Fly, Fly, Birdie!

Saving the Northern Bald Ibis


Written by SurfWriter Girls Sunny Magdaug and Patti Kishel

The Northern Bald Ibis was a common sight throughout Europe until the 17th Century when widespread hunting made the large migratory bird, known for its red face and curved red bill, virtually extinct.




But the Ibis is flying high again as part of the European Union’s mission to “rewild” Europe and create natural spaces where wildlife can flourish. It’s doing this through a series of Reason for Hope: Life + Biodiversity Projects designed to stop the decline in various wildlife species, including the Ibis.


SurfWriter Girls Sunny Magdaug and Patti Kishel were excited to learn that the Ibis population is now up to 80 birds with a projected goal of 120 birds by 2019.


This wouldn’t be possible without the Austrian-based conservation group Waldrappteam, which is breeding Ibis chicks in captivity at the Salzburg Zoo.
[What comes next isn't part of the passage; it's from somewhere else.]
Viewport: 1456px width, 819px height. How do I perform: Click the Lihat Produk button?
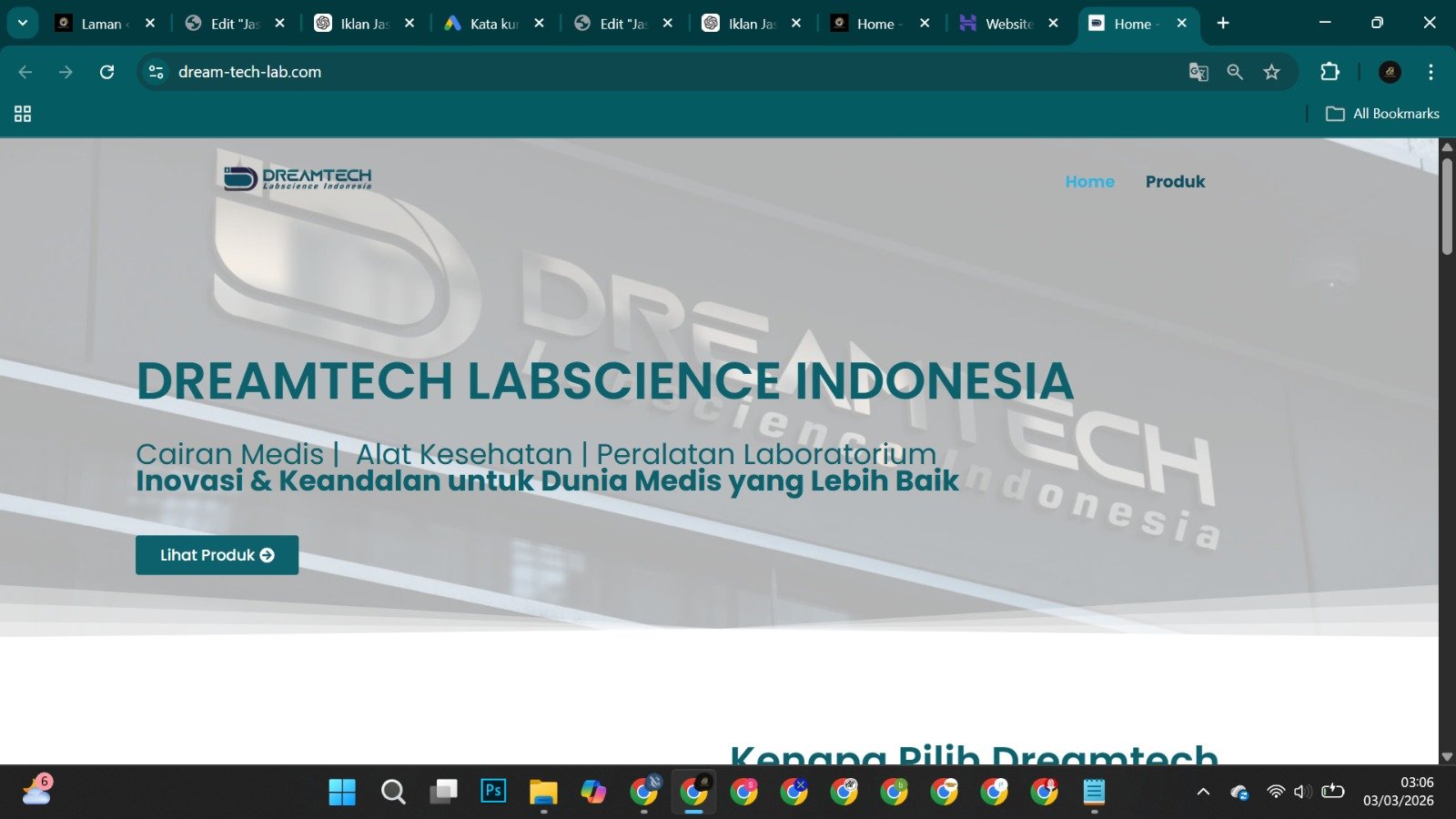click(217, 555)
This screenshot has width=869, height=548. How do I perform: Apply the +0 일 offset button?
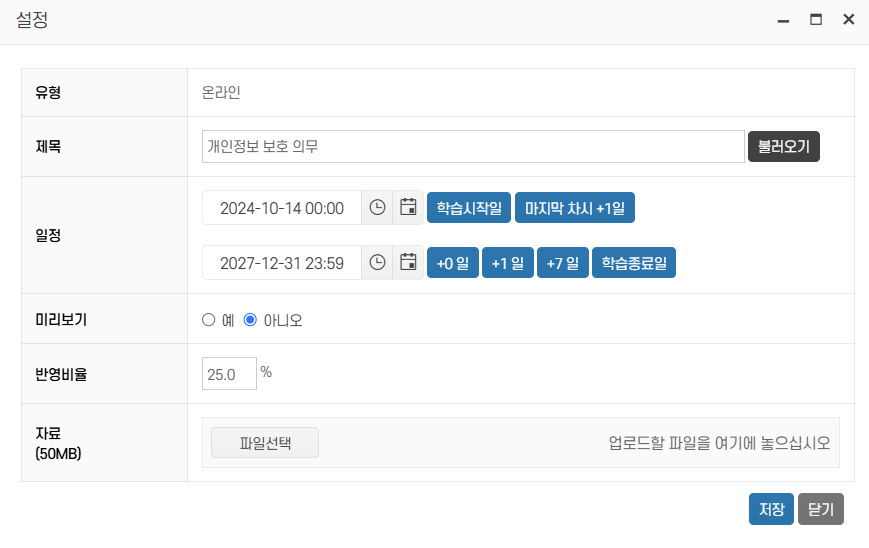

Made up of scientists of all types – zoologists, environmental engineers, avian medicine specialists, and more – plus researchers, technicians and volunteers, the team raises and nurtures the chicks, getting them ready to be introduced into the wild.


The group’s work isn’t easy, by any means. Especially since the new chicks need to be taught to migrate from their home in Austria to wintering grounds in Italy…a journey of 800 miles, flying over the Alps.
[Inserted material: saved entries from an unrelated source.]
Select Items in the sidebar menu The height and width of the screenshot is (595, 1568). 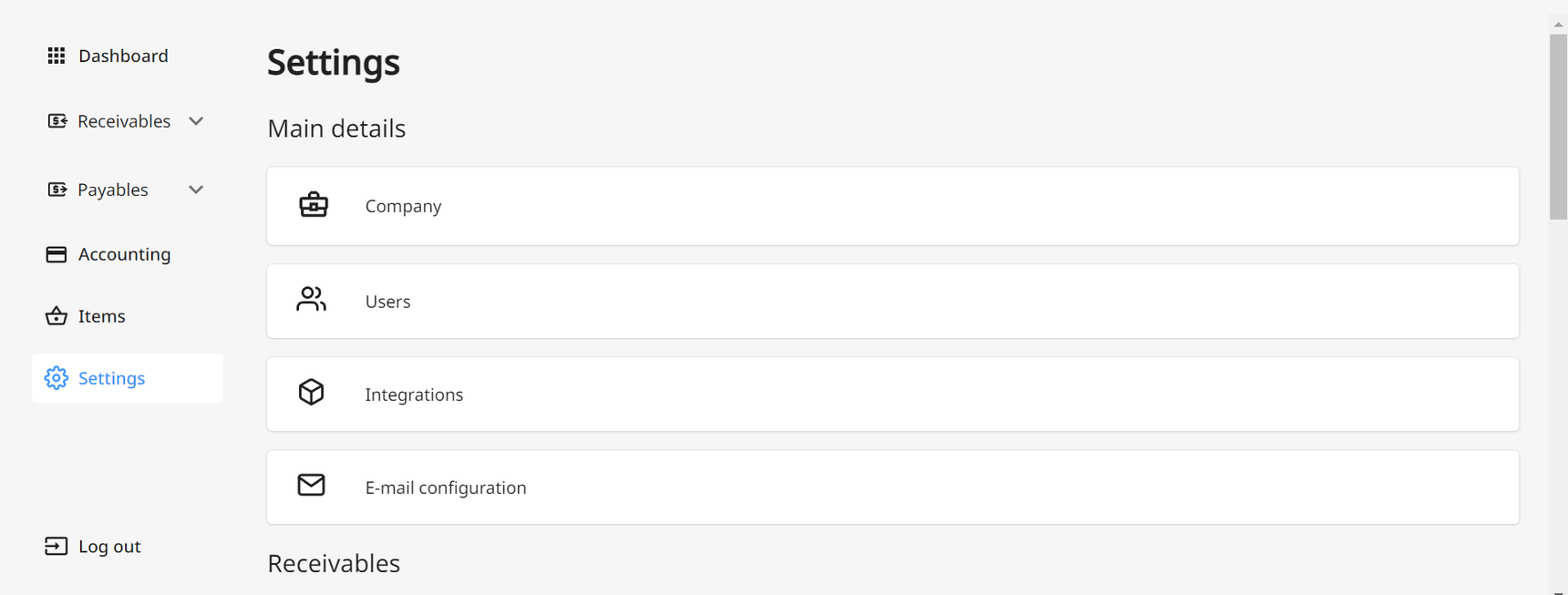pos(101,316)
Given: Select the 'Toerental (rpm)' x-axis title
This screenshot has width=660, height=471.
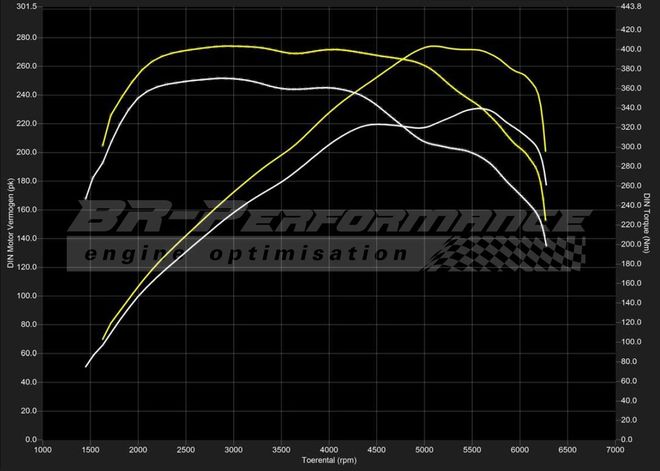Looking at the screenshot, I should point(330,461).
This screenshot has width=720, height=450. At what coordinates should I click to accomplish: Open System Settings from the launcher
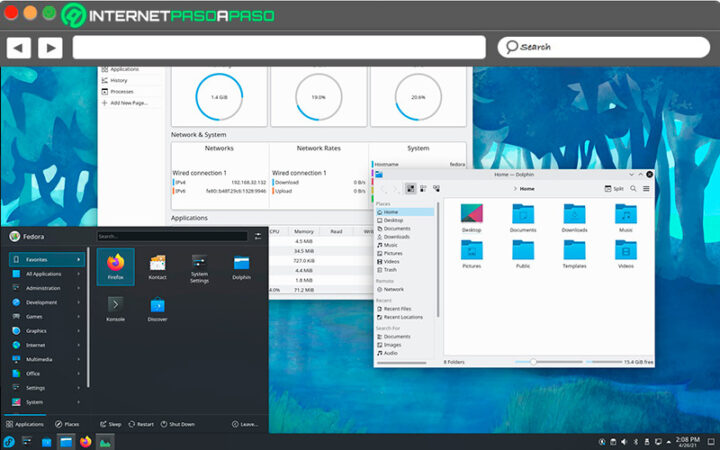pos(199,268)
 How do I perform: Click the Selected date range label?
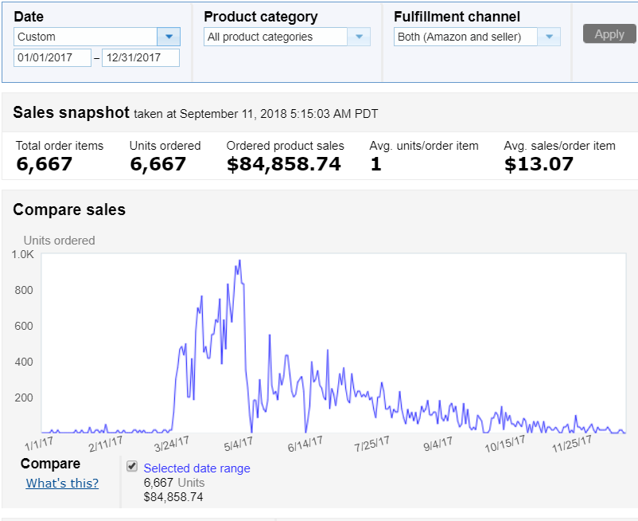pyautogui.click(x=197, y=468)
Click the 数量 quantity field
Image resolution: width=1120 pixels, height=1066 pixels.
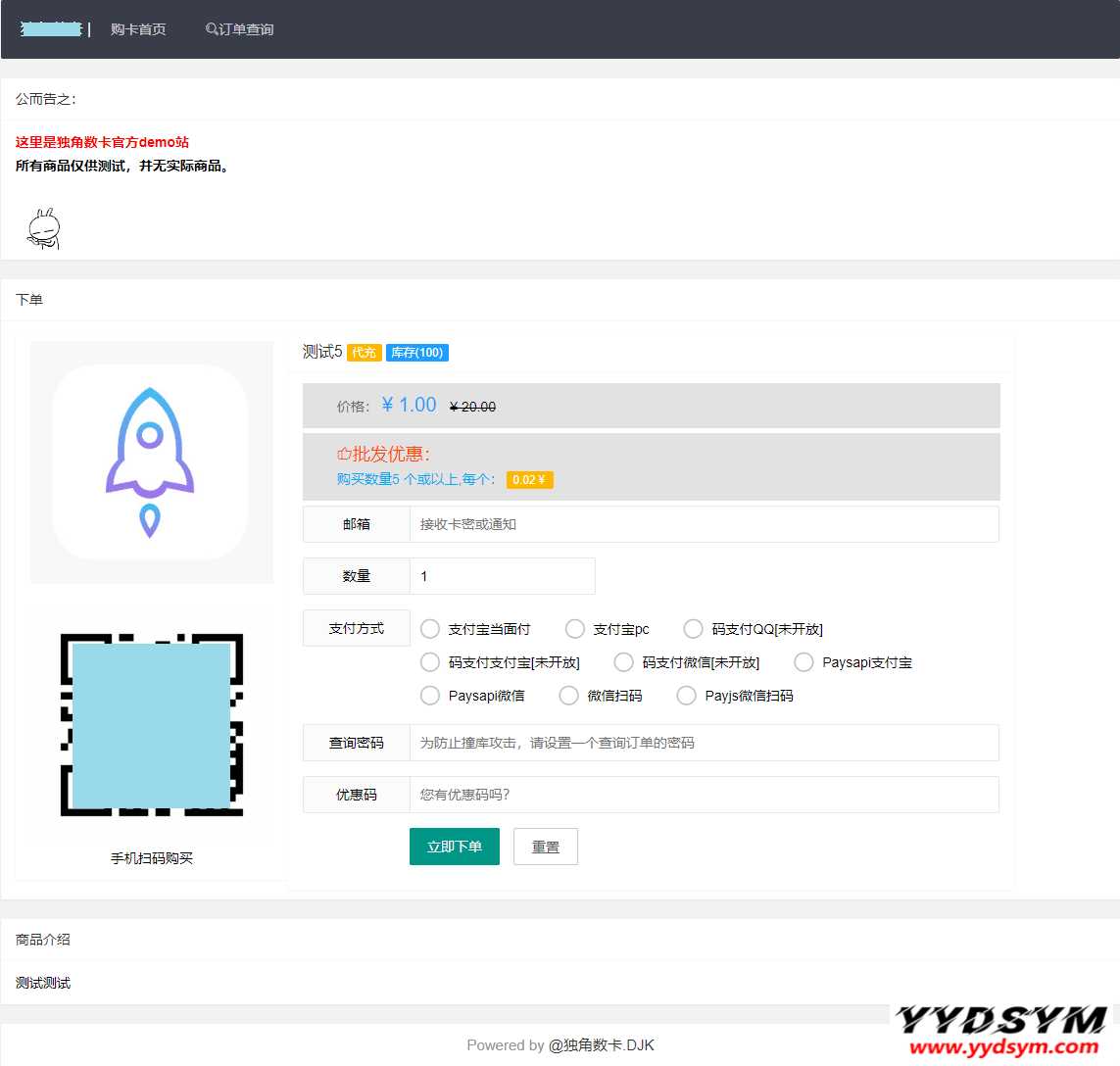[502, 576]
Without adult birds to show the fledglings what route to take, their human “foster parents” at Waldrappteam have taken on the task, bonding with the baby birds and building trust until it’s time for the migration.

Then, in August – in a feat that’s amazing to accomplish and even more amazing to see – the foster parents literally guide the Ibises to Italy, leading the way in paraplanes (motorized ultralight planes with parachute canopies).


It’s hard to imagine – the human guides, literally floating in the air high above the mountains, unprotected from the elements, surrounded by the birds. With the Ibises flying in formation and the brightly-colored parachute keeping the open-structured plane aloft, the trip takes 20-days.



It’s incredible what can happen
when birds of a feather – and man – flock together.